In his statement, van der Garde explains that he wanted to make an example, also for his colleagues. He is not the only driver whose career has ruined the business conduct of some teams. Be it because the payment behavior is getting worse, or because the amount of the dowry decides on a cockpit. Van der Garde hopes his case will strengthen drivers' rights in the future. He hopes in vain. Nothing will change as long as the whole sport does not reinvent itself. What happened to van der Garde is the result of a sick system.

Large teams make it easy for themselves

I don't want to justify Sauber or other teams here. If various courts have found that van der Garde had a legally valid contract with Sauber, then one must assume that it is. When asked why the Swiss racing team hired three drivers, the English have a nice saying: 'Desperate people do desperate things.' Van der Garde himself says that he kept the team alive in early 2014 with his sponsorship money. As Felipe Nasr at the GPBrazil was surprisingly nominated as the second driver alongside Marcus Ericsson, but another driver saved Sauber's life. That's the bitter truth.

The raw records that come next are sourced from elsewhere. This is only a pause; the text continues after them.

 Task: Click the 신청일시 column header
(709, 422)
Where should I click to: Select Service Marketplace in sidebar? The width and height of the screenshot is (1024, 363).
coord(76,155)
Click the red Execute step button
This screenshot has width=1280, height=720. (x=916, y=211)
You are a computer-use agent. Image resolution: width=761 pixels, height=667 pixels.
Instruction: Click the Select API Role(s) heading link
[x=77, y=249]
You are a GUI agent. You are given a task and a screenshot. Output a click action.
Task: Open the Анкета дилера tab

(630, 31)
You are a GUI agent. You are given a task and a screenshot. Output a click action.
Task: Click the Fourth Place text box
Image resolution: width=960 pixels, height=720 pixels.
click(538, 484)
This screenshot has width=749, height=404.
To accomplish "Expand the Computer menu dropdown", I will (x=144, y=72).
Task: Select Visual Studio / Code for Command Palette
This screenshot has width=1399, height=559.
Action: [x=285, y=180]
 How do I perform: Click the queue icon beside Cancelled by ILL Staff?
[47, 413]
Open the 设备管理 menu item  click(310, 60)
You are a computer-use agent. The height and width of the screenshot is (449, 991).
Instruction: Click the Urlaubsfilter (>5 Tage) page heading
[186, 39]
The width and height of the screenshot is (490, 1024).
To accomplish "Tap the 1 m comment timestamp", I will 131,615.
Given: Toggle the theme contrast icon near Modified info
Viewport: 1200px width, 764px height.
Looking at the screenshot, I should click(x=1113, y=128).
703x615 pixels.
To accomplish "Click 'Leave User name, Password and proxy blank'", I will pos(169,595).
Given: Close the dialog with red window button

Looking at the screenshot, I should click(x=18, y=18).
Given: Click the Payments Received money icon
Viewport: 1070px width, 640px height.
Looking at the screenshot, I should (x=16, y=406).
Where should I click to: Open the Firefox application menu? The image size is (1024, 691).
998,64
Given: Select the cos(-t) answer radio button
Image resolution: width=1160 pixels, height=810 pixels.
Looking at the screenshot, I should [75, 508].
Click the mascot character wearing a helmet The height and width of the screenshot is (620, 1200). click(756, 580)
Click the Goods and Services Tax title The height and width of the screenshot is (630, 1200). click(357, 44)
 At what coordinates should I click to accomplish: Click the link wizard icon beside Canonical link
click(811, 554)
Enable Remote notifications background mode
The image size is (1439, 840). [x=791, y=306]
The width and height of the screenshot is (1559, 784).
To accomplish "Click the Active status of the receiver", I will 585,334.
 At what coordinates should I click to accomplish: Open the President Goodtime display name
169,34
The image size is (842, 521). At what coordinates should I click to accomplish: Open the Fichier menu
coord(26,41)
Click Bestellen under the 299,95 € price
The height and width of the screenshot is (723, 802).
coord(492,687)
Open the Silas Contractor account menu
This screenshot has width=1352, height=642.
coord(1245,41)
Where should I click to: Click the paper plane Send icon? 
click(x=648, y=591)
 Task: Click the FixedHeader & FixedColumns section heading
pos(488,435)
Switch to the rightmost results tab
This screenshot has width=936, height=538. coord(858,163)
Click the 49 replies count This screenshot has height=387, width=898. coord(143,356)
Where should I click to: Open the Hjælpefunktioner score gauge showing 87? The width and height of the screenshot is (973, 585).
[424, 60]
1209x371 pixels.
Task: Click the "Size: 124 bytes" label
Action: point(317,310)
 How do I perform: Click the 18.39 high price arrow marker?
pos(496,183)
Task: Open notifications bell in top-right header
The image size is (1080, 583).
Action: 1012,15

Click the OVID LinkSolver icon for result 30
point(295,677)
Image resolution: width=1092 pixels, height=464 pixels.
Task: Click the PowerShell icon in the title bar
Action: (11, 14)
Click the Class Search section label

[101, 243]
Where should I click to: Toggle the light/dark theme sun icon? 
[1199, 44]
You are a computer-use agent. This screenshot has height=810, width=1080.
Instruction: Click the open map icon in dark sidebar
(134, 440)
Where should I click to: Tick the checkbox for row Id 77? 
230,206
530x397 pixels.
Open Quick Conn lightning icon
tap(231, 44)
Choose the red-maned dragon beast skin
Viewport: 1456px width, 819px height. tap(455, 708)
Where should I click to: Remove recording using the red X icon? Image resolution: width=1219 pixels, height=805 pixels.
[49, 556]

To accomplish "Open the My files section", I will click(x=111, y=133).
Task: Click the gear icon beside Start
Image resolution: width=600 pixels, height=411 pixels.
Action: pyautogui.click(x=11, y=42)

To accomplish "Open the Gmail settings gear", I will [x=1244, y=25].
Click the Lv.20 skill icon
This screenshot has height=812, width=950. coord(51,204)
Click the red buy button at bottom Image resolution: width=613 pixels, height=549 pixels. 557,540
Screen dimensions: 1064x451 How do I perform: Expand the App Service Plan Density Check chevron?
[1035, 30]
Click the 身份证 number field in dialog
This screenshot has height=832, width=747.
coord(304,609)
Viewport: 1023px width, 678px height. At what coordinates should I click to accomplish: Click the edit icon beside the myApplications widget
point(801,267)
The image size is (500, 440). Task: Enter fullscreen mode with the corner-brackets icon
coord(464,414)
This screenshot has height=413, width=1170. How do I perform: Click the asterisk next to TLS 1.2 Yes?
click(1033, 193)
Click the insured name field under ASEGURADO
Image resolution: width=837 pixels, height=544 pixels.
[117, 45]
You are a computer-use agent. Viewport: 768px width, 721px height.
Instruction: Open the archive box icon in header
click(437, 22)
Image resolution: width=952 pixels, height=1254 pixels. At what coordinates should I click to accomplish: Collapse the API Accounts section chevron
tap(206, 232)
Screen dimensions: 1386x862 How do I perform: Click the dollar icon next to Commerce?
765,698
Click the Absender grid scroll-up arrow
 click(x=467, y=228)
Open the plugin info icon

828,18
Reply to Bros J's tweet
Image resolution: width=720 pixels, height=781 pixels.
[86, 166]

The problem is that half of the teams can only keep themselves alive by doing pull-ups like this. The big teams make it easy for themselves and say: If Sauber doesn't have the money, they should lock up. Then Lotus, Force India and Manor would no longer exist today. And the next to hit would be Williams.

In 2010, Sauber returned to Formula 1 on a private basis with the legacy of BMW. At that time, around 100 million dollars was enough to fight for places 6 to 9 in the constructors' standings and lose between one and two seconds on the top. Today you need 30 million more for that. Only because Mercedes, Red Bull, Ferrari and McLaren-Honda are wasting more and more coal in order to carry out their own competition. A commitment that doesn't make the sport any better. Because the fan doesn't notice anything of the effort. For him, the result is always just a racing car. That for $ 300 million doesn't look much different than the one for $ 100 million.